Previews Rapha Super League

2026 Fort Vale Colne Grand Prix: preview and startlists

Three days after the City of London Nocturne, the Lloyds National Circuit Series opens in Colne — with Rapha Super-League leaders Morven Yeoman and Tom Armstrong among a deep field on the town’s fast 830-metre circuit, and Matias Malmberg back to defend the open title.

Three days after the City of London Nocturne lit up the Square Mile, British circuit racing reconvenes on a Tuesday evening in Lancashire — 830 metres of circuit threaded through Colne’s Victorian shopfronts, with nowhere to hide once the bunch strings out. The Fort Vale Colne Grand Prix has played out as a late-season decider before. This year it is the starting gun: the opening round of the Lloyds National Circuit Series.

Featured image: Milan Josy/The British Continental

What is it?

Colne has staged a Grand Prix since 2004, when Russell Downing beat Bradley Wiggins on the inaugural podium and the event was set in motion by Brian Cookson, then at Pendle Council and later president of both British Cycling and the UCI. The roll-call since reads like a domestic hall of fame — Dean Downing, Graham Briggs, Ed Clancy, Brenton Jones — and the race returns this year for its 21st running, interrupted only by two pandemic years.

Fort Vale Engineering, the stainless-steel valve specialists based a few miles down the M65, took on title sponsorship in 2018 having backed the event since 2014, and it was their support that bankrolled parity: a women’s race joined the programme for the first time in 2024, won by Sophie Lewis.

Last year, the honours went to Matias Malmberg in the open race and Anna Morris in the women’s, both winning from late solo moves. Promoted by Colne Town Council and the Cycling Development Pendle Partnership, the race has usually fallen late in the circuit calendar. Moving it to the front of the series gives the 2026 season its first hard read on who has arrived in crit shape — although the City of London Nocturne at the weekend provided some clear pointers — sharpened by a sprint classification that hangs on two intermediate sprints, at roughly 15 and 30 minutes, in each race

Route

The circuit is 830 metres, clockwise, almost pan-flat and very fast, with the elite field turning one-minute laps. The start and finish sit on Market Street, opposite Dockray Street, with the pits tucked into the bus station on Craddock Road; barriers line both sides of the course bar that pit stretch. The surface is mostly smooth, but ironwork remains on the racing line, and on a circuit this short the premium is on handling and position — drift off the wheel and there is no shelter to climb back through. Both National races run to 50 minutes.

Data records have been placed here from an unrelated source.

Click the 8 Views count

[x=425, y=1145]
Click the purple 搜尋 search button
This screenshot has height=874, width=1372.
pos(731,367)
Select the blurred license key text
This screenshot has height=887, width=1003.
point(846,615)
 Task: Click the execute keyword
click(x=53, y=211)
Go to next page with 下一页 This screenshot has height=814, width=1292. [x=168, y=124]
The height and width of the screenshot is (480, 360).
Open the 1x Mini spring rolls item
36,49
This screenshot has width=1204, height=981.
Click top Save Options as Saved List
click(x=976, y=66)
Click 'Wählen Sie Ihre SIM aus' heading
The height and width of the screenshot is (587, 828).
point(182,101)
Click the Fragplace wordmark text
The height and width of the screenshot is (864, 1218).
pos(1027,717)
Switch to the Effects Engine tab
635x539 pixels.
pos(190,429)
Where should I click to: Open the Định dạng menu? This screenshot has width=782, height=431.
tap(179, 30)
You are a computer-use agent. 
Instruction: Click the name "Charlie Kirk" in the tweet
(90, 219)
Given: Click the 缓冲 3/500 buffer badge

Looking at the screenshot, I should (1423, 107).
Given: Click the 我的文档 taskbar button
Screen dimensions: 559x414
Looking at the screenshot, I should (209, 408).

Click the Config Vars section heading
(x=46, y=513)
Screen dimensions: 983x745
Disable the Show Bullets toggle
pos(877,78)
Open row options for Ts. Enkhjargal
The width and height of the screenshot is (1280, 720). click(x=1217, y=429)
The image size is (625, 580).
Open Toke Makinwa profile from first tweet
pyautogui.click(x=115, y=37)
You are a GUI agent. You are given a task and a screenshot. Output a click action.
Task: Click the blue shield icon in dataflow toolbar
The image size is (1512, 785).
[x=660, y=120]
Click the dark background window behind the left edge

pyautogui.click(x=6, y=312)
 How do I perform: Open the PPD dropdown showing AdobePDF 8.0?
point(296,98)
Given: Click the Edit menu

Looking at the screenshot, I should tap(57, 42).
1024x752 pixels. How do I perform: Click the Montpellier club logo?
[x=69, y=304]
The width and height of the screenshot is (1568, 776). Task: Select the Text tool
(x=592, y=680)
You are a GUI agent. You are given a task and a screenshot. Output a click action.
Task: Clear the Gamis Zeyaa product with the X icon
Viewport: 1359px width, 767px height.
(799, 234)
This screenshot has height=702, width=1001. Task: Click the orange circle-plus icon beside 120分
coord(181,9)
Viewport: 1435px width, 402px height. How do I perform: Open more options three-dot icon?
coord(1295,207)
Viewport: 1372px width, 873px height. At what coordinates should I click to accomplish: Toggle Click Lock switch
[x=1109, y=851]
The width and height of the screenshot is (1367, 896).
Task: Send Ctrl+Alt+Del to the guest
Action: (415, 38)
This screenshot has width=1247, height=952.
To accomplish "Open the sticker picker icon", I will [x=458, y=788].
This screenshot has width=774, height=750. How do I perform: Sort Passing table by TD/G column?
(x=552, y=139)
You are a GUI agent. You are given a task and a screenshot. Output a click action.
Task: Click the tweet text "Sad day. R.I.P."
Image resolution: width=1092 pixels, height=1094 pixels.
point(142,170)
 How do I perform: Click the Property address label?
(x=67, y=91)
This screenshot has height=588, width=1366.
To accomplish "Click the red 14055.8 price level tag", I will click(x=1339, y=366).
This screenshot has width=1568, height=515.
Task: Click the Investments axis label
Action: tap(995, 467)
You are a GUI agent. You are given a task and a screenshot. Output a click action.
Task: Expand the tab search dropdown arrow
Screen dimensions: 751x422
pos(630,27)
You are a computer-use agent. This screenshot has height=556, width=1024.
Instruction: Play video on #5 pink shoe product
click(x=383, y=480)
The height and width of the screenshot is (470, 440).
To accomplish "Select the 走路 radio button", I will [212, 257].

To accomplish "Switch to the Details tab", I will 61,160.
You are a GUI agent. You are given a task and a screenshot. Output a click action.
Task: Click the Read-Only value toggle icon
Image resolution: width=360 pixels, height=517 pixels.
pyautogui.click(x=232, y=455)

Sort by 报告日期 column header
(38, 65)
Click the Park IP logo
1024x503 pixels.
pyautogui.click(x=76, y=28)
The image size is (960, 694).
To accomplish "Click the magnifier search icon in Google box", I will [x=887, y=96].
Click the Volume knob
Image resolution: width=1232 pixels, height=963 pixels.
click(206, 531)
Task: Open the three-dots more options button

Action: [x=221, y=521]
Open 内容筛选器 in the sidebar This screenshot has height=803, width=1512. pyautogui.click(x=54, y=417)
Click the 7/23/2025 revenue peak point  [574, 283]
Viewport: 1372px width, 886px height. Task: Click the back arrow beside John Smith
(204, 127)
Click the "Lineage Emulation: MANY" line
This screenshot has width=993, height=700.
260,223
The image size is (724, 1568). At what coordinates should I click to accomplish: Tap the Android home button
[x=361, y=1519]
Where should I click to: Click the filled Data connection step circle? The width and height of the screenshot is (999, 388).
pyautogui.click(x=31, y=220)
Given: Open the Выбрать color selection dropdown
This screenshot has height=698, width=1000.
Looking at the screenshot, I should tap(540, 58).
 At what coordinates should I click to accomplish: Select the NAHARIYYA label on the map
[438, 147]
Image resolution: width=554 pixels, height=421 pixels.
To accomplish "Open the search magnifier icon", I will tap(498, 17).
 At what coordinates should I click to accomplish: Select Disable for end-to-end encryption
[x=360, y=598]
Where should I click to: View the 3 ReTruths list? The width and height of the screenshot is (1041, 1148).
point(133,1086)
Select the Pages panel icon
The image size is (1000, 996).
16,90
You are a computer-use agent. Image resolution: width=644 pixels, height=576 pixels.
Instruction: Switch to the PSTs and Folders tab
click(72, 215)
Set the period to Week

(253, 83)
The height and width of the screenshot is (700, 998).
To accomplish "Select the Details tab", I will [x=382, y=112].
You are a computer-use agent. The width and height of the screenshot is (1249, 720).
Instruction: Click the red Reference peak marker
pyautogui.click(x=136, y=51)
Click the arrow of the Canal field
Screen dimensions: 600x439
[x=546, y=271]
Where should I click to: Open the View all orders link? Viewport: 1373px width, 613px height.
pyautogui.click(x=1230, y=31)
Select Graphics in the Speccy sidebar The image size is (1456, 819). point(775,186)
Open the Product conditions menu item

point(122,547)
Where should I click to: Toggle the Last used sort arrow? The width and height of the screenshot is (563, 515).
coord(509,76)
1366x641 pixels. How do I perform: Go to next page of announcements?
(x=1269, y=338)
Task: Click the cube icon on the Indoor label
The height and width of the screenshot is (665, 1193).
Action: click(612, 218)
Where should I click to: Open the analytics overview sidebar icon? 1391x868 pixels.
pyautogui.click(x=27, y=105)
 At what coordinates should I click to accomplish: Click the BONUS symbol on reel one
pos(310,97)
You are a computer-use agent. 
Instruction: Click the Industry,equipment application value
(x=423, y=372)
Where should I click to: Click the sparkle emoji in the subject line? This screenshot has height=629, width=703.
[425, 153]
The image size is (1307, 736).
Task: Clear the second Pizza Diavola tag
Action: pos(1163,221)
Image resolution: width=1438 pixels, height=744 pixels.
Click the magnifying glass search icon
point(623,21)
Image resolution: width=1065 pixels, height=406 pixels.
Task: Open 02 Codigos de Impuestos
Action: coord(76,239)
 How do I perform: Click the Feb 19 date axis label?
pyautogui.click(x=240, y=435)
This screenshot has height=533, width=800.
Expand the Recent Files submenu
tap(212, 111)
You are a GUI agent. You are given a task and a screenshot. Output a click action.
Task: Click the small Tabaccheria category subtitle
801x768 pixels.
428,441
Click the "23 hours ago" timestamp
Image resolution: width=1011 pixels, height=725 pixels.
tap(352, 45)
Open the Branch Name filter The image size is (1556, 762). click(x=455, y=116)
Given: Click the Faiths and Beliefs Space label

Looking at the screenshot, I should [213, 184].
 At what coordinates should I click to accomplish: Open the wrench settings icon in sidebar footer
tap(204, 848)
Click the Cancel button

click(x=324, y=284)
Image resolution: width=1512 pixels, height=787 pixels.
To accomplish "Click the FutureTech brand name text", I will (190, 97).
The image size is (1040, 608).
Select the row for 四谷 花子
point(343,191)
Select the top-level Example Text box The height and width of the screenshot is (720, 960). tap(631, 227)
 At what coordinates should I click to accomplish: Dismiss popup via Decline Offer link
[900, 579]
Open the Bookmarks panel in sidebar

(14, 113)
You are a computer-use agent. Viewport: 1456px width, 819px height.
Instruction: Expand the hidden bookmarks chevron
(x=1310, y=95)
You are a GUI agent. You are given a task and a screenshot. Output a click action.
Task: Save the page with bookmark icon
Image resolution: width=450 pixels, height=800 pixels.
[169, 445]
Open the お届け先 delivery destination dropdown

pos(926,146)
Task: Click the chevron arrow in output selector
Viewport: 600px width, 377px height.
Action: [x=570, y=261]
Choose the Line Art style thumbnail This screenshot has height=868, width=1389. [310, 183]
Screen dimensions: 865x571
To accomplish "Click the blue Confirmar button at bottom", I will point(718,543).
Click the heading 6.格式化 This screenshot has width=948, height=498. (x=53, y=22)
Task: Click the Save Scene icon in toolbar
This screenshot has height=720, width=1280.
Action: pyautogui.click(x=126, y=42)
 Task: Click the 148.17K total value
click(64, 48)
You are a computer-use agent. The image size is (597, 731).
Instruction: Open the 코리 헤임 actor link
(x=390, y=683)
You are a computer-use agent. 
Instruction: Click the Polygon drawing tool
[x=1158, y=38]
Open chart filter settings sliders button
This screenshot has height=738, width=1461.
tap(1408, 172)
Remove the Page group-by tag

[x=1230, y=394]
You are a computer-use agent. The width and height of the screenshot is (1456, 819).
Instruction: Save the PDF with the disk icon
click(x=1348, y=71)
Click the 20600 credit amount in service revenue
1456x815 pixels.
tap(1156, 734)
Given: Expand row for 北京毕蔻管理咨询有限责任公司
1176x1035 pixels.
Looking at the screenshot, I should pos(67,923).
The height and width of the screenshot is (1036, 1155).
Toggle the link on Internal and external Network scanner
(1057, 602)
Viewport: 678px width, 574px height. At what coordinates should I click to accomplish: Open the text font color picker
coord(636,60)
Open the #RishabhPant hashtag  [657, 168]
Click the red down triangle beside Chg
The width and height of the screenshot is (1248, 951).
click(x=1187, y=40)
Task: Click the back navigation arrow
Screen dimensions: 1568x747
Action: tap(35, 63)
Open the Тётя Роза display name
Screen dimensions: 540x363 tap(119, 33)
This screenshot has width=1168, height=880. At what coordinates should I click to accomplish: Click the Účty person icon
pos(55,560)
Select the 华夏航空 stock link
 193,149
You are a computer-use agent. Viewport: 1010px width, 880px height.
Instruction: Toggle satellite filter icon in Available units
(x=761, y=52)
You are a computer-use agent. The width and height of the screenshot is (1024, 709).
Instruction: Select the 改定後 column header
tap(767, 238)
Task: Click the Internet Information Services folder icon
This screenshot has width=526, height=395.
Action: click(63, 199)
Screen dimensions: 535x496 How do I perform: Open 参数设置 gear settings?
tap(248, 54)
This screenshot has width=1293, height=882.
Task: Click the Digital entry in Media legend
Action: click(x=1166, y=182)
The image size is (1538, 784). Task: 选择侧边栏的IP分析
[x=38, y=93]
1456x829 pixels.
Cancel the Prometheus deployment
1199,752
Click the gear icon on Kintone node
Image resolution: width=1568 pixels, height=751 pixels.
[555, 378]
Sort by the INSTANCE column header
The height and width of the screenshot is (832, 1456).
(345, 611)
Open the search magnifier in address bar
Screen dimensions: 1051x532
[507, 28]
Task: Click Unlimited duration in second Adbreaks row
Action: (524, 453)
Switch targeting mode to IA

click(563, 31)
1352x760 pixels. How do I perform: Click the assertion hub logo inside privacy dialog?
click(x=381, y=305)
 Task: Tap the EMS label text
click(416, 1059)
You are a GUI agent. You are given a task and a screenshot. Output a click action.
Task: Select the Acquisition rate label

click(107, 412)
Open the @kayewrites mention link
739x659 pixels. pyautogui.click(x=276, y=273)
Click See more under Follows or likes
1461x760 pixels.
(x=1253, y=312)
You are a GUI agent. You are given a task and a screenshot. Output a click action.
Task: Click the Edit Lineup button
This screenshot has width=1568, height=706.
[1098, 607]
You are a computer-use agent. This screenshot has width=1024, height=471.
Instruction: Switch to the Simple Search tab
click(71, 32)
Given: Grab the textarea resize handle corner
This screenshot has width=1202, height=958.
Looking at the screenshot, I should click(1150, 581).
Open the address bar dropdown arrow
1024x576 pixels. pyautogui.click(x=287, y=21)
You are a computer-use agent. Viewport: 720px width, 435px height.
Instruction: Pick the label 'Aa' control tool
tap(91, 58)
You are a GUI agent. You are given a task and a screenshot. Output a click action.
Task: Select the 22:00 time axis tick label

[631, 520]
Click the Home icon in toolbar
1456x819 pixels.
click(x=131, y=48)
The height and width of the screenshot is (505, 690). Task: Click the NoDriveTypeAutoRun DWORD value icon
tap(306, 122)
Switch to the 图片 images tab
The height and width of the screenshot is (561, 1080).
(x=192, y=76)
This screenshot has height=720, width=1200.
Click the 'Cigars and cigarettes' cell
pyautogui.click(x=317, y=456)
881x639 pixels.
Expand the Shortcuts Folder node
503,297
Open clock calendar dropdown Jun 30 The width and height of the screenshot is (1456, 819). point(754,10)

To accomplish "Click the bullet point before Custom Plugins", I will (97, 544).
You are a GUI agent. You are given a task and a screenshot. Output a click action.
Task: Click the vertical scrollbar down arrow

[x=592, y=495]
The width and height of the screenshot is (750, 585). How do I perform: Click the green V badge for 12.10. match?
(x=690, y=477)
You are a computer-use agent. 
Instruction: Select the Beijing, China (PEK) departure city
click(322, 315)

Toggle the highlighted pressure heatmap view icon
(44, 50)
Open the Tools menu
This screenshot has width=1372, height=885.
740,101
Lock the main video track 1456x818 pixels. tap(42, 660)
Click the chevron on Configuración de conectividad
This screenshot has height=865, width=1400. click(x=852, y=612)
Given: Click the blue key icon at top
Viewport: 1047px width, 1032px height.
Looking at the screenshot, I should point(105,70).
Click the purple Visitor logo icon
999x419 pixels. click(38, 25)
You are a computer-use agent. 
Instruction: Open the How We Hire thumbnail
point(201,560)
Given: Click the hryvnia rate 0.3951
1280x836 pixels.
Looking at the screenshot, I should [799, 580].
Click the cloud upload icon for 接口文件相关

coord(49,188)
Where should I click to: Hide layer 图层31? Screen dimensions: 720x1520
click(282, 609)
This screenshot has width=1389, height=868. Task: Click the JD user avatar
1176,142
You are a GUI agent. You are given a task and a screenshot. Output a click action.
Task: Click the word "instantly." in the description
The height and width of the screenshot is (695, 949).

As 2025 showed — Anna Morris solo off the bell in the women’s race, Matias Malmberg drilling clear with two laps left in the open — Colne can be settled by a bunch kick or by a late move of specialists who can hold a tempo nobody else wants to chase.

Riders to watch

Women’s race

The form rider is Morven Yeoman (DAS-Hutchinson). Winner of the Rapha Lincoln Grand Prix and the women’s National Road Series leader, she finished third at the Nocturne on Saturday and moved into the outright Rapha Super-League lead. A flat, technical crit is not Lincoln, but Yeoman has been among the defining riders of the domestic season and races aggressively in exactly these finishes.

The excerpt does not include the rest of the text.